§ **Exercise goal**:
Copy all lines containing the string "keypad" from the records below.

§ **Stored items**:
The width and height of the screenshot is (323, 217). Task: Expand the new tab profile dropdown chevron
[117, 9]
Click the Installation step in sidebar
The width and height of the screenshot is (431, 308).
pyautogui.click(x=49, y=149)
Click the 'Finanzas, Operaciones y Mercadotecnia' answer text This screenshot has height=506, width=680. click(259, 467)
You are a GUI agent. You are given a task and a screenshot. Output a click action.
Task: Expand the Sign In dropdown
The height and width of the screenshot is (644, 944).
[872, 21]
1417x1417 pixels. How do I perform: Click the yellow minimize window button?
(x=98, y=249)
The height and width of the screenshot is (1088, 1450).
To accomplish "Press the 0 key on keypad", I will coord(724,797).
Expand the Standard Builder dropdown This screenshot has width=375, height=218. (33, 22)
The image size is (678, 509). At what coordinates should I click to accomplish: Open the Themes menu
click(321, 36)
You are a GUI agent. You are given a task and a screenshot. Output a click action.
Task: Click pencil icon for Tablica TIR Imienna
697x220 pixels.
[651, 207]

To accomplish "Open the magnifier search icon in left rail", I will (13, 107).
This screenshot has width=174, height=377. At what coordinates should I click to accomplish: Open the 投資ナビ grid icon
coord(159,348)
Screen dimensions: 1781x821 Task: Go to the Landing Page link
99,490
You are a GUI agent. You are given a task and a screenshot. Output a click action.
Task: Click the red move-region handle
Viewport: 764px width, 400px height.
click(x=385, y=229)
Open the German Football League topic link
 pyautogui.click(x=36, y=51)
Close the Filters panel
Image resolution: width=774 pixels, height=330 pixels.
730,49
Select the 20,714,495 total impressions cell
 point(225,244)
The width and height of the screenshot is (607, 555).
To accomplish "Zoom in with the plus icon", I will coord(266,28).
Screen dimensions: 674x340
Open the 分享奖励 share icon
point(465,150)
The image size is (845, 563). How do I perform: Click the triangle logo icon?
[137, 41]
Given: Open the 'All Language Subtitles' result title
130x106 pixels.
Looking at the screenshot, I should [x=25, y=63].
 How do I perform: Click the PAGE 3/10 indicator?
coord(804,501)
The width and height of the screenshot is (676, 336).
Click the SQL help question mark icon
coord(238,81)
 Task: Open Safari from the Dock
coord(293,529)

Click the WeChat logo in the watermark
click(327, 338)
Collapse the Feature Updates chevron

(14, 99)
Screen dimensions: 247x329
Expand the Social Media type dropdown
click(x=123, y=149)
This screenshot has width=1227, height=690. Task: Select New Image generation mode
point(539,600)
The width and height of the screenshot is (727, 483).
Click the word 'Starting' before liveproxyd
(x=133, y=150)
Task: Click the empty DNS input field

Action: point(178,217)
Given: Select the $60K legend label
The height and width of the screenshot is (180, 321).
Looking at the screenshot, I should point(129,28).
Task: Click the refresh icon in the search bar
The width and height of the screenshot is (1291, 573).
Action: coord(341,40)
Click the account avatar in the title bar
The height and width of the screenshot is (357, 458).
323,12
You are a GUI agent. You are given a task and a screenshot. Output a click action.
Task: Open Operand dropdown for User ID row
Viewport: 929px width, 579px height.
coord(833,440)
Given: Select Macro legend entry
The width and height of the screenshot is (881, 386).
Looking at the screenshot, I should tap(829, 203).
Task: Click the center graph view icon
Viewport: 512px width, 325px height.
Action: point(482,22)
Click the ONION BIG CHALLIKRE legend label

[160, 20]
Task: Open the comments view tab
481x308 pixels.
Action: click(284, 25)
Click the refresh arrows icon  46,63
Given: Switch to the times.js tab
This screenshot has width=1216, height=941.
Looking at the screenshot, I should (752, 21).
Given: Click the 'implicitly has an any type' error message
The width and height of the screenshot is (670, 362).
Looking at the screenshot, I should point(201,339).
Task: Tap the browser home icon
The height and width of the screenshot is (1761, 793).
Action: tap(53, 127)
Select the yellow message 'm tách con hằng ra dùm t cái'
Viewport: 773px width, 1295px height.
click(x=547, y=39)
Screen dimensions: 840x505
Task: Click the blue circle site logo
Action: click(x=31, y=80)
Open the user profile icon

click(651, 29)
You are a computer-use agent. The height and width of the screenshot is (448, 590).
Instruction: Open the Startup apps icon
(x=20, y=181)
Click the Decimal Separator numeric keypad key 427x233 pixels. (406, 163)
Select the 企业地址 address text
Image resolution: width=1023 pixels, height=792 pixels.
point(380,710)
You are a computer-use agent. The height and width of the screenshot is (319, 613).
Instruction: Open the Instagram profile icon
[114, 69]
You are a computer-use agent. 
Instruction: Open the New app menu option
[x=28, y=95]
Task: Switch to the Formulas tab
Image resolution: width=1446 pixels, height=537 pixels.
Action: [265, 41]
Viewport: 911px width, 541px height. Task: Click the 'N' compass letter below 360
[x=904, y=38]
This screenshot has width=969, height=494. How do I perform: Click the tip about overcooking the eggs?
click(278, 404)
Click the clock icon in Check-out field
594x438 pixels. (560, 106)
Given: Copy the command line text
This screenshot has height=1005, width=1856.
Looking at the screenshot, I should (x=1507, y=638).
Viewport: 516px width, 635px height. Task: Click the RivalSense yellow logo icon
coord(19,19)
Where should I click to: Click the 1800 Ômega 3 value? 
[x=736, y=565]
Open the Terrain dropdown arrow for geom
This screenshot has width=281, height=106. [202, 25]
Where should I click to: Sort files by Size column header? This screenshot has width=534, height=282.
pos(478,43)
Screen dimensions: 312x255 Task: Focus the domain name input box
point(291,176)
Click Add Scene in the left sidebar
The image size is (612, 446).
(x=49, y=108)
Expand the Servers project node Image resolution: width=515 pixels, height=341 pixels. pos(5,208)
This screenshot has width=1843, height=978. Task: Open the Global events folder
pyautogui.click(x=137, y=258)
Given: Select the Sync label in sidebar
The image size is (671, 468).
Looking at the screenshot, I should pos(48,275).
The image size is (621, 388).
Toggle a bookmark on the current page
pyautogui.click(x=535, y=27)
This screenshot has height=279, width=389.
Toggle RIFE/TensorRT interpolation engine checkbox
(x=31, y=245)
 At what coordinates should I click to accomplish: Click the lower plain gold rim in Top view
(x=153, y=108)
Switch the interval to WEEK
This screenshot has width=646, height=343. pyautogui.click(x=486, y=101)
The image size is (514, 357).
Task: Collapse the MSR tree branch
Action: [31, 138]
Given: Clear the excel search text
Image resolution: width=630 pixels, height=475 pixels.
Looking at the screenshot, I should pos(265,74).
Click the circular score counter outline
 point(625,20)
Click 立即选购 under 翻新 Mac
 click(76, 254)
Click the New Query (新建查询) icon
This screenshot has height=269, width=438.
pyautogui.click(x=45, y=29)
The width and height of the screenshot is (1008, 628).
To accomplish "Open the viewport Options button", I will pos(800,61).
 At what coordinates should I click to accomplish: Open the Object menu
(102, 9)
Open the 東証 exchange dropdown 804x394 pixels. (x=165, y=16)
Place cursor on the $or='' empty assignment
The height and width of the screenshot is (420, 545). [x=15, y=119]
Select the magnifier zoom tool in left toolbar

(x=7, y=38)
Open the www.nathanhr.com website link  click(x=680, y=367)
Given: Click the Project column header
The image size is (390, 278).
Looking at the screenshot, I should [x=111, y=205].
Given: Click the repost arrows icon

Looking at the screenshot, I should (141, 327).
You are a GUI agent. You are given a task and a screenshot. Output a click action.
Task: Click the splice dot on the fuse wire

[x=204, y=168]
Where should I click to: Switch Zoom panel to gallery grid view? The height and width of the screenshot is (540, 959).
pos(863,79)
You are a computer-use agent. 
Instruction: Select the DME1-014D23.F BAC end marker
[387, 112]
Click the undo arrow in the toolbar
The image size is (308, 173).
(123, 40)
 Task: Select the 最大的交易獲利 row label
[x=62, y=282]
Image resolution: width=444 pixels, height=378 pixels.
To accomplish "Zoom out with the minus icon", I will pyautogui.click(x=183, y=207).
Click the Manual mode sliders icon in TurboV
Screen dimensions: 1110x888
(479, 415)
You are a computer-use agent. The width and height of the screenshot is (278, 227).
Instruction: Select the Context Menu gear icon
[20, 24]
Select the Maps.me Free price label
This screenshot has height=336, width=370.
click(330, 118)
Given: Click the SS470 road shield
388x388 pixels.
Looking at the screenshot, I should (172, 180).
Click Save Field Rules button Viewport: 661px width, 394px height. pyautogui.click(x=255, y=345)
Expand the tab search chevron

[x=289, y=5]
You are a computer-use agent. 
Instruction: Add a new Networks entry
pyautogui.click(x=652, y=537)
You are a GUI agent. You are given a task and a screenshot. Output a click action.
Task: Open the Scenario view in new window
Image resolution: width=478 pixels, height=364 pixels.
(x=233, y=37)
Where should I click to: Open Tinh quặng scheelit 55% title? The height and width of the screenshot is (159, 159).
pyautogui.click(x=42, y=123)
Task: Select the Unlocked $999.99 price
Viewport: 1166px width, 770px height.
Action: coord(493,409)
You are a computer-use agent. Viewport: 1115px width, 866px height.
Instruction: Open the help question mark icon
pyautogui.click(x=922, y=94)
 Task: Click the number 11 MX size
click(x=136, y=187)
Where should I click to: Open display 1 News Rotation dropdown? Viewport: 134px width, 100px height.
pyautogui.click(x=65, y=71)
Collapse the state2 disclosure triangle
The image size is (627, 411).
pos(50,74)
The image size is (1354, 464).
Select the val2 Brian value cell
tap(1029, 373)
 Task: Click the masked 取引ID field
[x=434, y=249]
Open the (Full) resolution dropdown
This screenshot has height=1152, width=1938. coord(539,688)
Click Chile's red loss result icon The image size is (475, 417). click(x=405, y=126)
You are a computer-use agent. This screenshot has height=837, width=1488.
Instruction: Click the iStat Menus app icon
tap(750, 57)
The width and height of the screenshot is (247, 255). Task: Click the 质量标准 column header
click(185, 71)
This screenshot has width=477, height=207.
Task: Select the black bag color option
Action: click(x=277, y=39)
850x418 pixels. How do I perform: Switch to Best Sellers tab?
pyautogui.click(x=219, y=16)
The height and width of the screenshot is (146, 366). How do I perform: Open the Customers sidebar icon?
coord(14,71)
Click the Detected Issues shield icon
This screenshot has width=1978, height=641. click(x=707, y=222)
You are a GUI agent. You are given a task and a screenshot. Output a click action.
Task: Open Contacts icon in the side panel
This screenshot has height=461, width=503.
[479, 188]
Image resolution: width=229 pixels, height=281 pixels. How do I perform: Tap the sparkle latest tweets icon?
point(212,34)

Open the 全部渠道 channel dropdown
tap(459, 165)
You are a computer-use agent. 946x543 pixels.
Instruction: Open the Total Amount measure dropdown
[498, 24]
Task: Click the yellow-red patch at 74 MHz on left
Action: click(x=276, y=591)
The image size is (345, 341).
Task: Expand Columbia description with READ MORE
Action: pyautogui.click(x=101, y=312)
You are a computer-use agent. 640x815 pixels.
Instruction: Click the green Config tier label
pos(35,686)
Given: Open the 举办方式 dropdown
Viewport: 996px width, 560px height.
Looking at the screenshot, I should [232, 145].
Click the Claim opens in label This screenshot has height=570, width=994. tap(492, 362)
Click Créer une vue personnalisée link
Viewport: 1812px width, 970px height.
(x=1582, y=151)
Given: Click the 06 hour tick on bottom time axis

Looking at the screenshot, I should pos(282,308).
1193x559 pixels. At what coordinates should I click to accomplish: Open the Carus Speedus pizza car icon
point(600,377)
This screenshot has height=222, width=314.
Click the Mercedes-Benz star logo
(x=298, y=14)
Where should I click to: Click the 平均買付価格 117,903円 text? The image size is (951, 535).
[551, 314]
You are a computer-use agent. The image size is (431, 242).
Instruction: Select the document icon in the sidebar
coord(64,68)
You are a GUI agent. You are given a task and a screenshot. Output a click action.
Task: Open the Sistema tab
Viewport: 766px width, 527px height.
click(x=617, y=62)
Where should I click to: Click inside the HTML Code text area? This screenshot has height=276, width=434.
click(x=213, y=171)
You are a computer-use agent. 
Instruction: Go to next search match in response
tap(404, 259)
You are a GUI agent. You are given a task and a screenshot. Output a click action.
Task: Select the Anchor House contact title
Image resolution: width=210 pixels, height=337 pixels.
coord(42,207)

§ **Task output**:
To accomplish "Press the 0 key on keypad", I will coord(724,797).
Click the Decimal Separator numeric keypad key 427x233 pixels. (406, 163)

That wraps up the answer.